Records for this exercise.

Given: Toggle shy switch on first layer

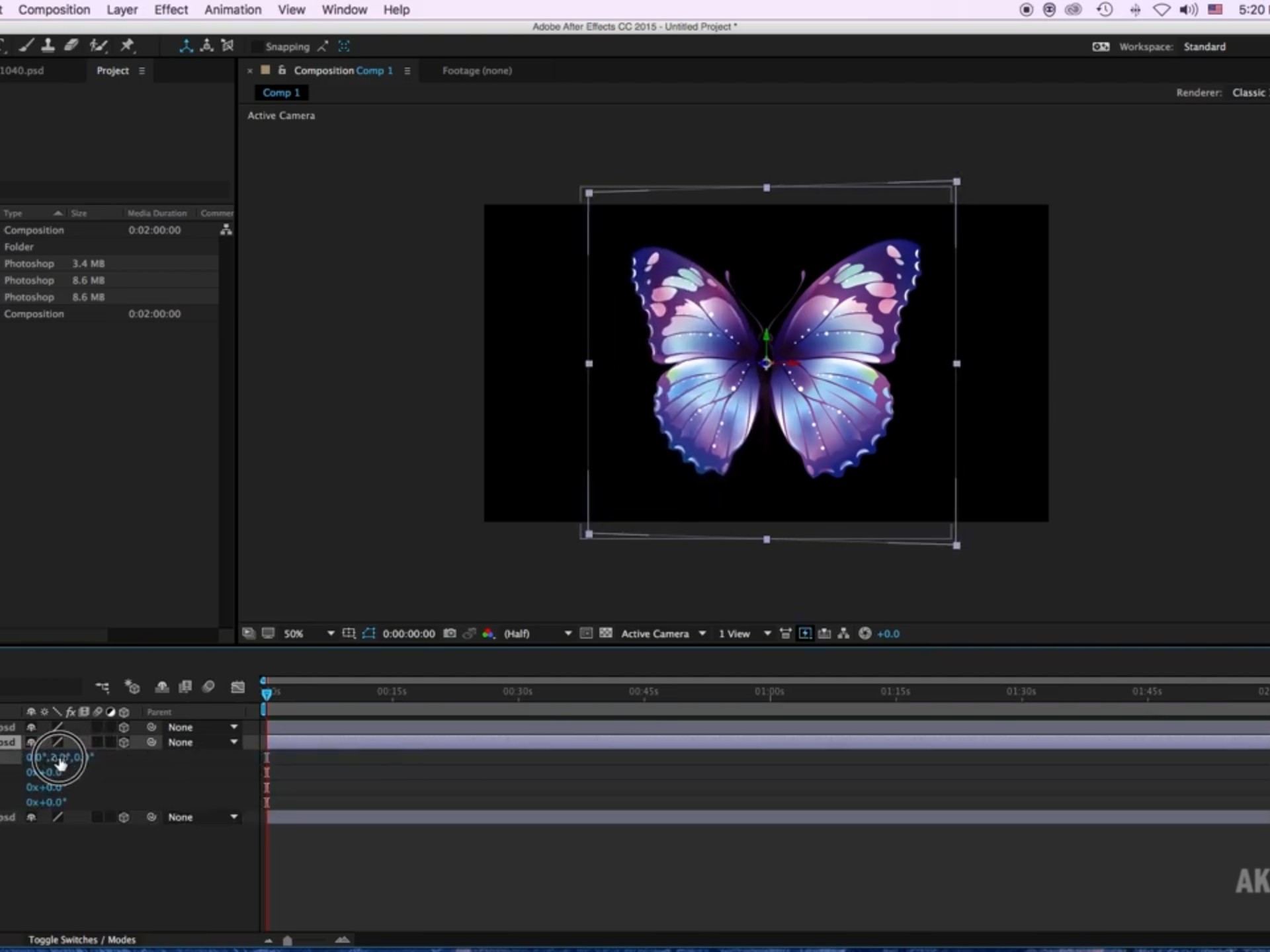Looking at the screenshot, I should pyautogui.click(x=31, y=727).
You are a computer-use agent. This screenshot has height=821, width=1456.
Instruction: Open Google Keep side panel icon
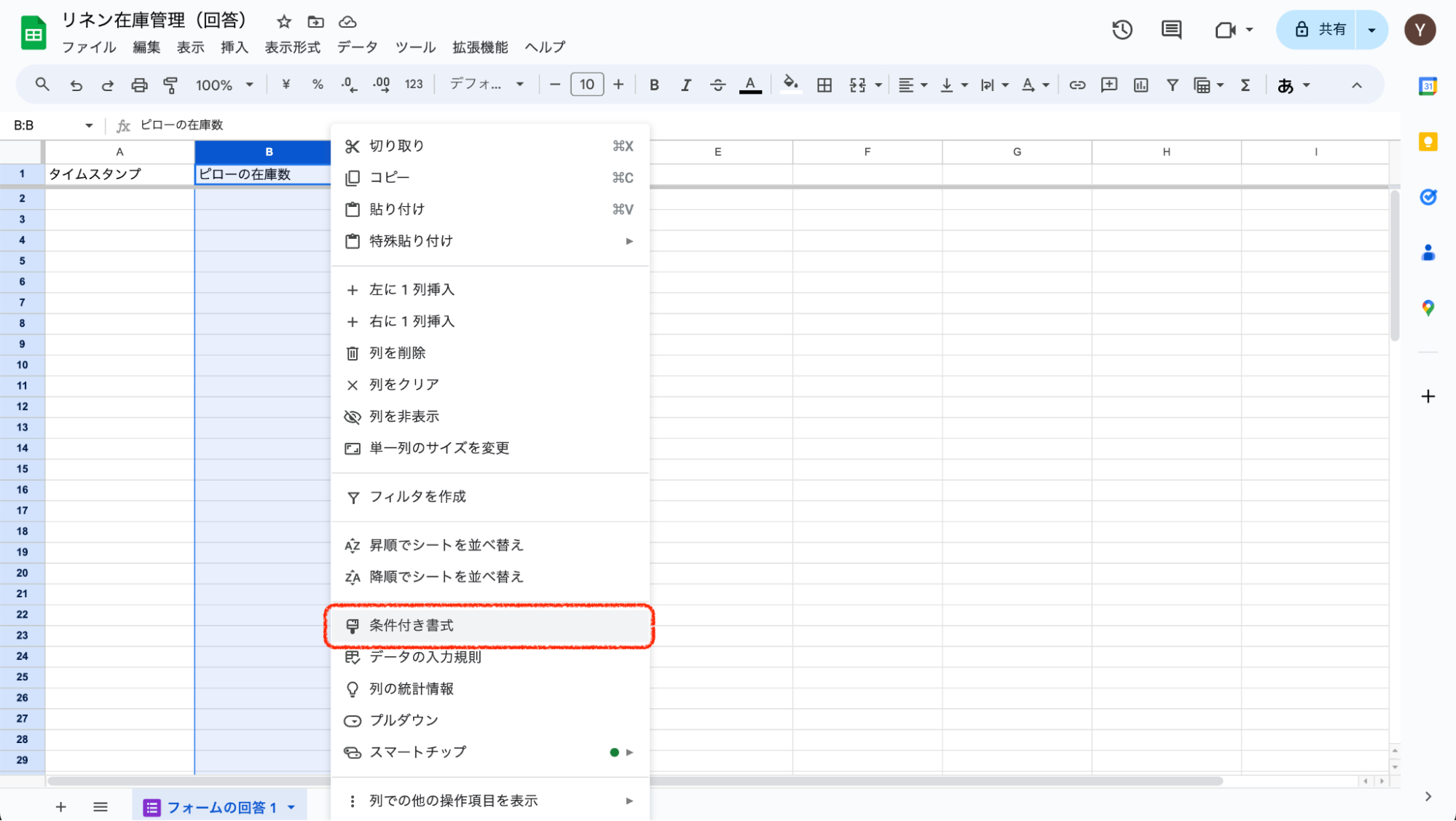click(1428, 142)
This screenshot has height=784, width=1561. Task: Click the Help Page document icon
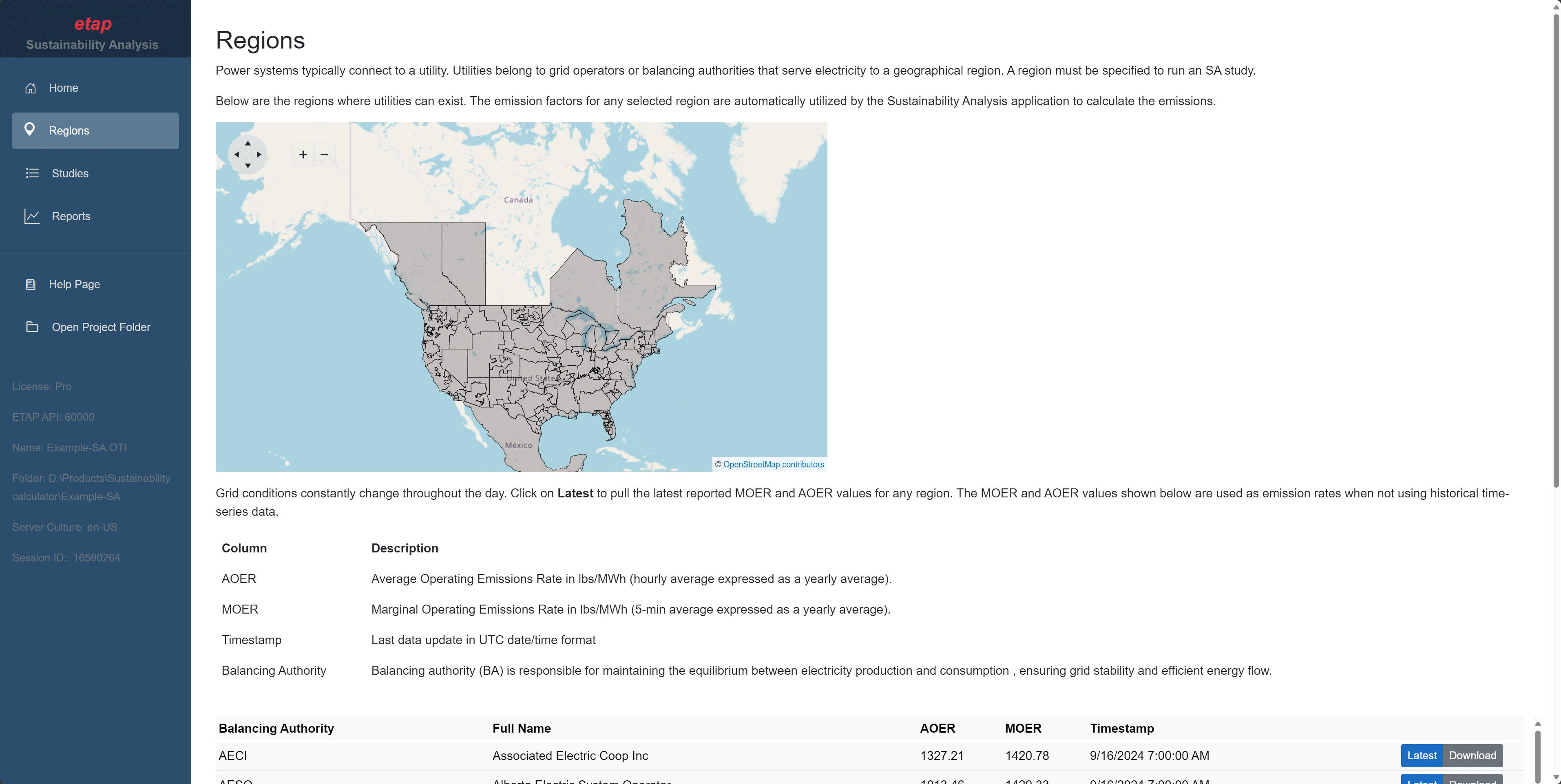[x=30, y=284]
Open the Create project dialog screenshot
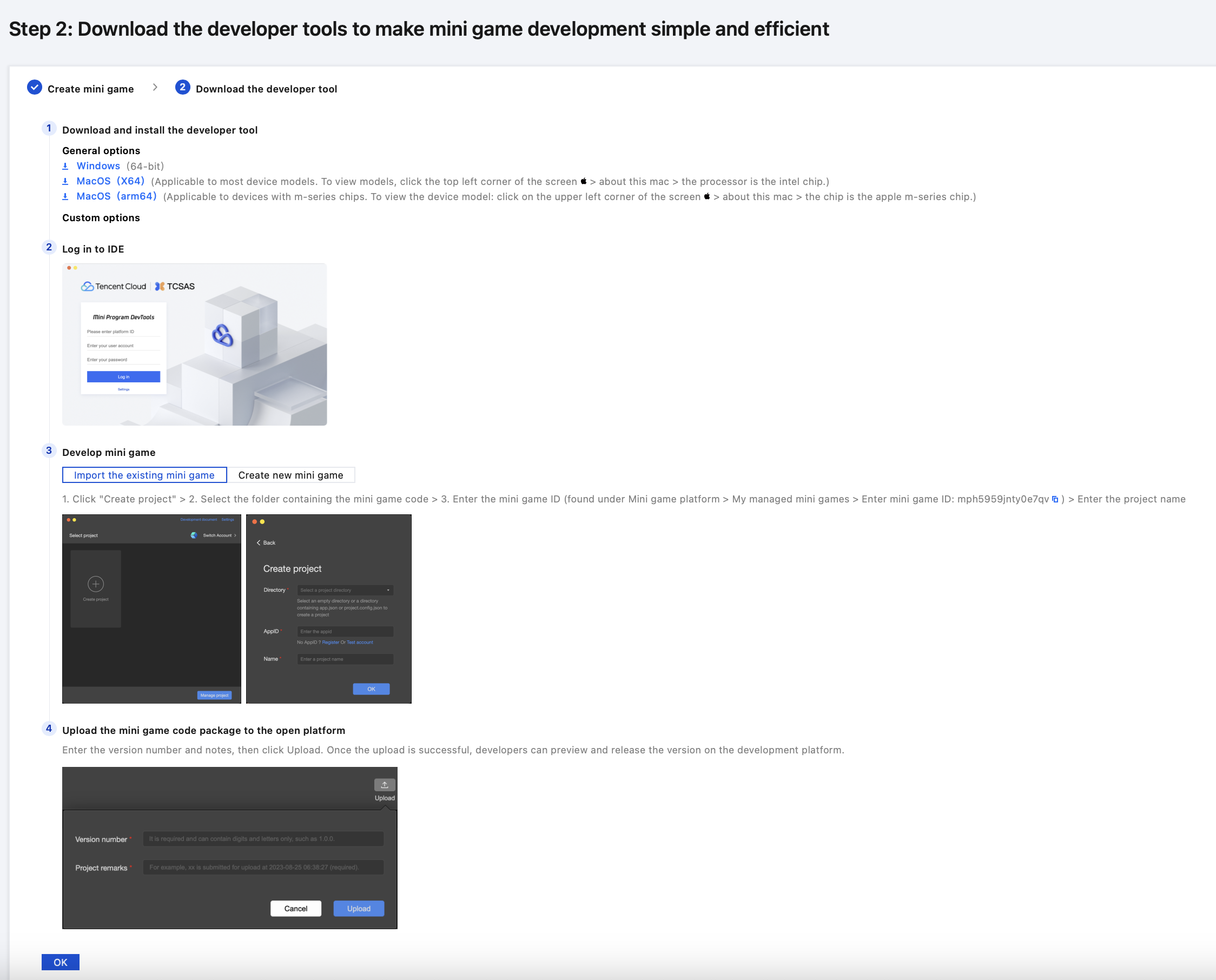1216x980 pixels. point(328,608)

Exercise.
Each line from the one with "Instruction: Open Google Keep side panel icon" through the final line of the records must be copied exactly, with no pictures and no additional lines.

Task solution.
Instruction: Open Google Keep side panel icon
click(1428, 142)
This screenshot has height=784, width=1561. Task: Click the Help Page document icon
[x=30, y=284]
Open the Create project dialog screenshot
1216x980 pixels. point(328,608)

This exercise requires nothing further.